(INFORMATION)

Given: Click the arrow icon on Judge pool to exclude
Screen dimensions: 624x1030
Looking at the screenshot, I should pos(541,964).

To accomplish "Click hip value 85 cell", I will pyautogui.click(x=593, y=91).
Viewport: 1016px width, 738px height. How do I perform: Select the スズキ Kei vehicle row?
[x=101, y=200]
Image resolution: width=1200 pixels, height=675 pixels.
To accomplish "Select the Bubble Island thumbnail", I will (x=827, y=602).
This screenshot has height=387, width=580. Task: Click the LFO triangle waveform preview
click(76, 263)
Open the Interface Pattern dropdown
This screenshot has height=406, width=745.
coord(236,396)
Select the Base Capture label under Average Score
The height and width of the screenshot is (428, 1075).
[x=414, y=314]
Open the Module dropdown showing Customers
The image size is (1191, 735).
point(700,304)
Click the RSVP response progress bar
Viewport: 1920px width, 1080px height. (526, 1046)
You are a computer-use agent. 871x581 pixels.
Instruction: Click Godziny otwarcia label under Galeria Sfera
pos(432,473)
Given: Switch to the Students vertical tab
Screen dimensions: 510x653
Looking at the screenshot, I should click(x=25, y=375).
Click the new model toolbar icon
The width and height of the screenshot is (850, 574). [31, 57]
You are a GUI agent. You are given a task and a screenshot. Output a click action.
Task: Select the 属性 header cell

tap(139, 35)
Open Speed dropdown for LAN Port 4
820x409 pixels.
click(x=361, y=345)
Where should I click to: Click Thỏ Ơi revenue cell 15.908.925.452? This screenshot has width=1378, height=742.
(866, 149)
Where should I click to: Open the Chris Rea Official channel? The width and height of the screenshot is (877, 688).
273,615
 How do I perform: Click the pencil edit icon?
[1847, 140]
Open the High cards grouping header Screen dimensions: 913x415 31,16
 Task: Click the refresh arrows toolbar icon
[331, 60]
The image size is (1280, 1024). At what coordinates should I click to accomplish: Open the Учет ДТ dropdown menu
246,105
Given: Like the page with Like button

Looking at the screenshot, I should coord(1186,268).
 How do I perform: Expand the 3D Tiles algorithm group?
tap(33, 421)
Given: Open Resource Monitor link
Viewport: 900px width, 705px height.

(End INFORMATION)

Each line that contains the string "agent" should be copied from the data above.

You are a computer-use agent. 871x581 pixels.
You are a GUI agent. You are given a task and a screenshot. Output a click action.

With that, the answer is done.